Royal Dutch Shell Group .com Rotating Header Image

Shell Cuts Back on Chinese Projects

THE WALL STREET JOURNAL

APRIL 14, 2009, 10:55 P.M. ET

BEIJING — Royal Dutch Shell PLC is delaying or dropping some alternative-energy projects in China as too costly, given current oil prices, executives said Tuesday.

Lim Haw-Kuang, executive chairman of Shell Companies in China, said in Beijing that because of the economic downturn, it decided to postpone a joint venture with Shenhua Group, China’s top coal producer and parent of China Shenhua Energy Co., to turn coal into liquid fuel.

Shell had conducted a feasibility study with Shenhua to build a coal-to-liquid plant in the country’s western Ningxia Autonomous Region.
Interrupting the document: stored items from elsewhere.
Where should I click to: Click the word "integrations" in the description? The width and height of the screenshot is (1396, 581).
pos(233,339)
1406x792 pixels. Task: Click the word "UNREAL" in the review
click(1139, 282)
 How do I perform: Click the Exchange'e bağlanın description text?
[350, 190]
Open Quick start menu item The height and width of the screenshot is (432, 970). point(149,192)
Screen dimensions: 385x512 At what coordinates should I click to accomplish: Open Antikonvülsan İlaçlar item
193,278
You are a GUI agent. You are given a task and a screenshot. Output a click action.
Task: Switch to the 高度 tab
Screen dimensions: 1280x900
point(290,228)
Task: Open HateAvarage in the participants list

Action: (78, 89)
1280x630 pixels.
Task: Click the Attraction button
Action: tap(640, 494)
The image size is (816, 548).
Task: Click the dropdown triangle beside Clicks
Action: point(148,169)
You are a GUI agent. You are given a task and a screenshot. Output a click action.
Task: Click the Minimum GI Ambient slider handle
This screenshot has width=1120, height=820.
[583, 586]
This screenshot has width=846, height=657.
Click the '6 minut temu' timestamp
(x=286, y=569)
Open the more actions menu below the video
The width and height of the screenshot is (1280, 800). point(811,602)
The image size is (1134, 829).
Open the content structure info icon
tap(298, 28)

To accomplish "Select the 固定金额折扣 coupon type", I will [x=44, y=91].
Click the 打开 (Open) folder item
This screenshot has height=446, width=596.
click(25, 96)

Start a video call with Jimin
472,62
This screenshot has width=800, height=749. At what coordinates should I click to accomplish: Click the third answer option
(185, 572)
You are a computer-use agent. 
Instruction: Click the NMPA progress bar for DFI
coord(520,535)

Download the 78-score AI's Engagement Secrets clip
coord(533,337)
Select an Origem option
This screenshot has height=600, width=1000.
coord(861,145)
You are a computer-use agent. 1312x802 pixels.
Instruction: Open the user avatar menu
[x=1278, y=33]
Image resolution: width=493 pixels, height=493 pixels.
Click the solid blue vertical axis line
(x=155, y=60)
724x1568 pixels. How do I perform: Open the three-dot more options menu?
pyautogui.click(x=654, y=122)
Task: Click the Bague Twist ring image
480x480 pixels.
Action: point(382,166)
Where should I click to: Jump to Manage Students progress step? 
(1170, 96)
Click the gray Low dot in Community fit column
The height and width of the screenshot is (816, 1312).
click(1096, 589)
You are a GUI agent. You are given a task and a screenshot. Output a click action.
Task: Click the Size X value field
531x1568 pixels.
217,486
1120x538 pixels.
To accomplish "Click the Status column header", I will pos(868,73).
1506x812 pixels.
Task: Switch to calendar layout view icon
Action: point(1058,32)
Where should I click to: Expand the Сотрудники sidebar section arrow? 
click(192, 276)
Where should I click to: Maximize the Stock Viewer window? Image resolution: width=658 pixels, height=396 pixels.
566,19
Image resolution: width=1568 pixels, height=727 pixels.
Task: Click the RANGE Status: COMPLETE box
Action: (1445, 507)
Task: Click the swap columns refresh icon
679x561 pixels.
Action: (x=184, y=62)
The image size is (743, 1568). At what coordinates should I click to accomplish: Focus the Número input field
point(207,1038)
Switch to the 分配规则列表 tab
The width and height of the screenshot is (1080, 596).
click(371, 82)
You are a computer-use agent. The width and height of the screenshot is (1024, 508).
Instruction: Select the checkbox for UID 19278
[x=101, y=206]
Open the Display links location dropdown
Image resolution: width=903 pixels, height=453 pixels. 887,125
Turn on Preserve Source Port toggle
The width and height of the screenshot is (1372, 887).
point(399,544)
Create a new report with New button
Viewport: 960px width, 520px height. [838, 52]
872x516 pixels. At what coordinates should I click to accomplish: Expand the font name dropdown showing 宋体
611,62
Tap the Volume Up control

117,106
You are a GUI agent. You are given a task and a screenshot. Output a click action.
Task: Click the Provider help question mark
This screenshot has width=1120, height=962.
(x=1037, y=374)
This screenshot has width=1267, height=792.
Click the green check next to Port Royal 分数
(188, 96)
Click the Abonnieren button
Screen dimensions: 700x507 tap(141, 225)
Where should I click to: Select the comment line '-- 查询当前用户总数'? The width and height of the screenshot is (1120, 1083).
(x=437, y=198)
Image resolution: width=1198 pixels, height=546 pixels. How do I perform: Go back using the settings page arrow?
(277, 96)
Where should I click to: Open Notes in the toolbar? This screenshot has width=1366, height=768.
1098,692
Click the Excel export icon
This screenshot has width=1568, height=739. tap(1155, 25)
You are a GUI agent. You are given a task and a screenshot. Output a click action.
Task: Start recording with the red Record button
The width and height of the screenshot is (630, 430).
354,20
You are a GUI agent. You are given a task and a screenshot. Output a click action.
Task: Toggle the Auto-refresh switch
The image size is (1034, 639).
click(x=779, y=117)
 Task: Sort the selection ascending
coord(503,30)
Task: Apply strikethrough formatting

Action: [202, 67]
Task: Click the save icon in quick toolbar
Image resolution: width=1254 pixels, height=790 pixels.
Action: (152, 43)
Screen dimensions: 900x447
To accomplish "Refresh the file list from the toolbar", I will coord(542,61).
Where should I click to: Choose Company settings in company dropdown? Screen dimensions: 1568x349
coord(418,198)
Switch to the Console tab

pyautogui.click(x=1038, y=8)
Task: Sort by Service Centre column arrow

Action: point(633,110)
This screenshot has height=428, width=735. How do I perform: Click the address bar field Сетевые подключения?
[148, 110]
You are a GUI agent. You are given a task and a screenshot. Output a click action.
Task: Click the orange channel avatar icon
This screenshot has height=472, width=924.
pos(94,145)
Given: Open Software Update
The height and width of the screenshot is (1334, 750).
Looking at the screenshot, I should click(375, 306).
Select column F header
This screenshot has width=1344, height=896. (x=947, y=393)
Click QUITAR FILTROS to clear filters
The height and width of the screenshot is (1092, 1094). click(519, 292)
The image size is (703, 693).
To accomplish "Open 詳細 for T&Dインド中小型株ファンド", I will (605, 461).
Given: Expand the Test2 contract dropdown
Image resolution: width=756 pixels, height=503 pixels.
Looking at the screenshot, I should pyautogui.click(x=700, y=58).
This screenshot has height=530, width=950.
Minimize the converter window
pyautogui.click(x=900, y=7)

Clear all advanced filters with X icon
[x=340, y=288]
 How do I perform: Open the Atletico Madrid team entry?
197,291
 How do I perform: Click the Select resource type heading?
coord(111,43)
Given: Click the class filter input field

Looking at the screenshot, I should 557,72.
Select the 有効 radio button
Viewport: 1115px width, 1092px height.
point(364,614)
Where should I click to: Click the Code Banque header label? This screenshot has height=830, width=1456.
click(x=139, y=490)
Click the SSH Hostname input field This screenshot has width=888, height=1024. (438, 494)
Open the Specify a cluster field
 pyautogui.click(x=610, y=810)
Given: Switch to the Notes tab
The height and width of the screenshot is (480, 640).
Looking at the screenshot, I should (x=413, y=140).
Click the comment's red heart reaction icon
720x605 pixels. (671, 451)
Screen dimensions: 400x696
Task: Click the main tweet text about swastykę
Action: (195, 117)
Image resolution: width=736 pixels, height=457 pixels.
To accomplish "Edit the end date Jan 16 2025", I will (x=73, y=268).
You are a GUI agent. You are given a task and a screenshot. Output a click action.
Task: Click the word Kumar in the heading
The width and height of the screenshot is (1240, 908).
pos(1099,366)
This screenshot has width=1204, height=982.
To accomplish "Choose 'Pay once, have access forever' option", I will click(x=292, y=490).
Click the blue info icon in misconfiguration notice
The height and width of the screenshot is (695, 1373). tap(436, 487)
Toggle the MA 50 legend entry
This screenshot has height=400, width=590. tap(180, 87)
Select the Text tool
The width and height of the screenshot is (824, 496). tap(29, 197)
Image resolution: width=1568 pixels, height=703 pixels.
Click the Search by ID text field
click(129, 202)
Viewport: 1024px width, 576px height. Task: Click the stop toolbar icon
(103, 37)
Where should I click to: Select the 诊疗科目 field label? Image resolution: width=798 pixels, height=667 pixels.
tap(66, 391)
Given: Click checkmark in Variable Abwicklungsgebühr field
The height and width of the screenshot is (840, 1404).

Shenhua has been independently pursuing coal-to-liquid projects with its own technology in the country’s Inner Mongolia region, but the collapse of oil prices and China’s scarcity of water resources have made many of these projects unviable.

Mr. Lim said coal gasification — turning coal into gas, often for use as a feedstock for making chemicals — has been a strong driver of Shell’s growth in China. It has reached 20 licensing deals in recent months with Chinese companies to use Shell technology. He didn’t name any of the companies.

Shell executives said they have also abandoned a foray in northern China into oil shale, a costly and technologically challenging type of oil to produce.

Separately, Shell confirmed it was talking to potential Chinese partners about a joint bid to develop oil fields in Iraq, CEO Jeroen van der Veer said Tuesday.

Shell Chief Financial Officer Peter Voser, in Beijing to meet with government officials and company executives and expected to take over soon as chief executive, on Tuesday said the company is working on restarting the Soku liquefied-natural-gas plant in Nigeria “sooner rather than later.”

Violence in the fossil-fuel rich Niger Delta has forced Shell to shut down part of its oil and natural-gas production in the west African country.

Write to Shai Oster at [email protected]

Printed in The Wall Street Journal, page B4

This website and sisters royaldutchshellplc.com, shellnazihistory.com, royaldutchshell.website, johndonovan.website, and shellnews.net, are owned by John Donovan. There is also a Wikipedia segment.

Comments are closed.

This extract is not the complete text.